Researchers warn of IE6 zero-day bug
Cross-site scripting flaw is variant of a bug reported to Microsoft in May
Computerworld - Security researchers are warning users about an unpatched cross-site scripting bug in Internet Explorer 6 (IE6) that could be used by hackers to capture keystrokes and steal other information.
The vulnerability appears to be a variation of a vulnerability first discussed by researchers Manuel Caballero and Fukami at Microsoft Corp.'s on-site BlueHat security conference early last month, Yichong Lin, an analyst at McAfee Inc., said in an entry to the company's blog.
At BlueHat, Caballero, who has worked for Microsoft as an independent penetration tester, said he had found a way to capture every browser action, including keystrokes used to type passwords. In a videotaped interview that Microsoft conducted during BlueHat, Caballero said that the combination of Flash and any browser, not just IE, could be hacked with a malicious script to give attackers full access to the browser.
Details of the recent variant, as well as proof-of-concept code, were posted to a Chinese-language security e-zine by a group calling itself "Ph4nt0m Security Team," according to another alert issued by the Danish vulnerability tracking firm Secunia.
Secunia outlined the threat: "The vulnerability is caused due to an input validation error when handling the 'location' or 'location.href' property of a window object.
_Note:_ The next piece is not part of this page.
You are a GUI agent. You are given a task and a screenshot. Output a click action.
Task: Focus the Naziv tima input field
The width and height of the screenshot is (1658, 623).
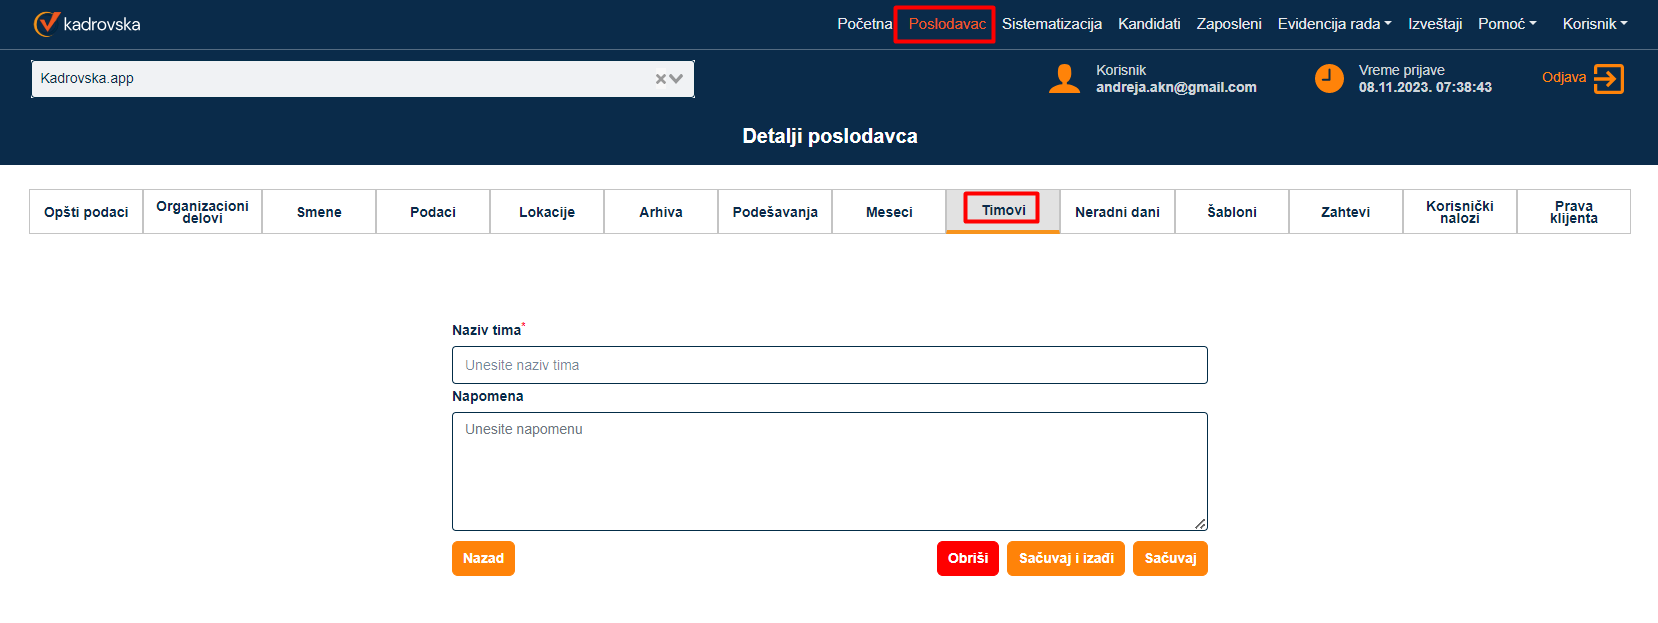coord(829,365)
This can be exploited by a malicious website to open a trusted site and execute arbitrary script code in a user's browser session in context of the trusted site."
IE7, the current version of Microsoft's browser, does not contain the vulnerability, both Secunia and McAfee said. Until Microsoft produces a patch for the older browser, users should update to IE7, they added.
Yichong of McAfee said that the security company had notified Microsoft about the vulnerability. Microsoft representatives, however, did not immediately reply to a request for confirmation and additional comment.